▶ DOCUMENT TEXT:
--- START ---

Audi engineers invented the cheating software and exported it to the rest of Volkswagen, according to internal company documents previously reported by The New York Times and other news organizations.
In the early 2000s, engineers at Audi found that technology needed to make diesel models compliant with emissions standards caused the engine to run noisily when it was warming up. That would bother Audi’s affluent customers, executives thought.
So the Audi engineers devised software that could recognize when a car was undergoing an official emissions test, using parameters such as the amount of pressure on the gas pedal. Under test conditions the software, known as the “acoustic function,” optimized the emissions controls to make the car temporarily compliant. At other times the software reduced the controls to minimize noise — producing illegal amounts of poisonous nitrogen oxides as a result.
Audi employees and managers were well aware that what they were doing was illegal, according to emails and other documents seen by The Times.
“We won’t make it without a few dirty tricks,” an employee in Audi’s diesel motor development department wrote in an email to colleagues in January 2008. Audi managers and engineers bluntly discussed what was in effect a criminal conspiracy, using terms like “defeat device” or “cycle beating” that clearly connote illegal attempts to thwart regulators’ tests.
In 2006 Volkswagen engineers adapted the acoustic function software when they ran into problems developing a new diesel engine that could meet emissions standards in the United States, where the company planned a major “clean diesel” marketing campaign. The cars could not deliver on the clean diesel promise without causing excessive wear and tear on the engine.
Volkswagen engineers, with the help of the supplier Robert Bosch, refined the software developed by Audi to recognize the distinctive driving pattern that U.S. regulators used when conducting emissions spot checks. Only then were the pollution controls fully deployed. Volkswagen sold almost 600,000 cars in the United States with cheating software, including 80,000 with engines built by Audi.
Volkswagen gave up selling diesels in the United States after the scandal came to light, and has been trying to remake itself as a pioneer in affordable electric vehicles.

--- END ---

▶ BRIEF 1: Using the passage on the Volkswagen emissions scandal, explain in one to three sentences why Audi engineers devised the "acoustic function" software.
▶ BRIEF 2: Resume the passage on the Volkswagen emissions scandal, starting after its final sentence.
The lines that come after this passage are separate material and unrelated to it.

▶ DATA PROVIDED:
--- START ---

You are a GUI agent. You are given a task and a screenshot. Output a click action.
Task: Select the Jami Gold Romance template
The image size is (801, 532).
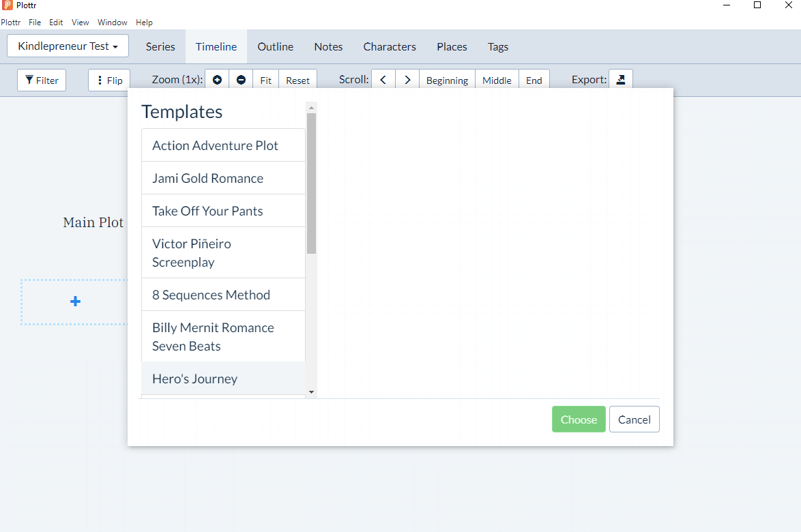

--- END ---
--- START ---

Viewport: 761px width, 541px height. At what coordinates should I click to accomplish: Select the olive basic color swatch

--- END ---
--- START ---

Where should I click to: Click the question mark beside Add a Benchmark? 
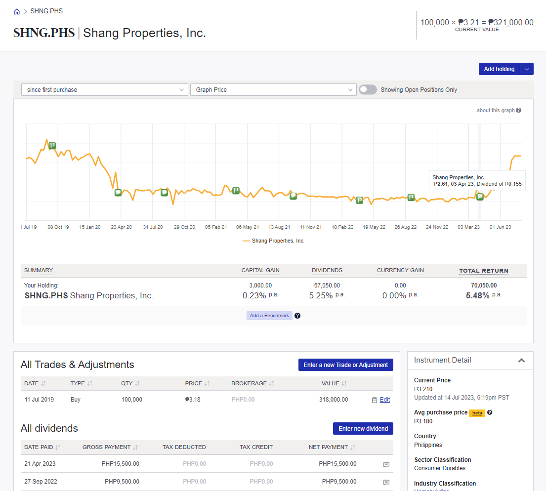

--- END ---

▶ TASK OUTPUT 1: In the early 2000s, Audi engineers found that the technology needed to make diesel models meet emissions standards made the engine run noisily while warming up, and executives thought this would bother Audi's affluent customers. The software made the car compliant only during official emissions tests and reduced the controls at other times to minimize noise.

▶ TASK OUTPUT 2:
In line with German privacy rules, prosecutors publicly identified only Mr. Stadler among the four co-defendants because he is considered a public figure. But the names of two of the others have been widely reported. They are Mr. Hatz and Zaccheo Giovanni Pamio, 63, who was head of thermodynamics in Audi’s engine development department and is cooperating with the authorities. The fourth defendant was identified only as Henning L., a 52-year-old engineer.
Mr. Hatz, 61, rivals Mr. Stadler in prominence. He was head of engine development at Audi while the acoustic function was being devised, and was later promoted to head of engine development for all of Volkswagen. Mr. Hatz later became head of research and development at Porsche, which belongs to Volkswagen, a job that made him a celebrity among sports car buffs.
The only Volkswagen employees to be convicted in connection with the scandal so far were apprehended in the United States.
James Liang, an engineer who worked for Volkswagen in California, received a 40-month sentence after pleading guilty in 2017 to conspiracy to defraud the United States and violating the Clean Air Act. Mr. Liang was released last November, prison records indicate.
Oliver Schmidt, who worked as Volkswagen’s liaison with American regulators, was sentenced to seven years in prison in 2017 after pleading guilty to charges that he helped cover up the wrongdoing. Mr. Schmidt was released last week, prison records indicate. The German edition of the Business Insider website reported Monday that Mr. Schmidt was transferred to Germany, where he is expected to be placed on probation.
Germany does not extradite its own citizens, so other suspects are safe from justice in the United States if they do not leave the country.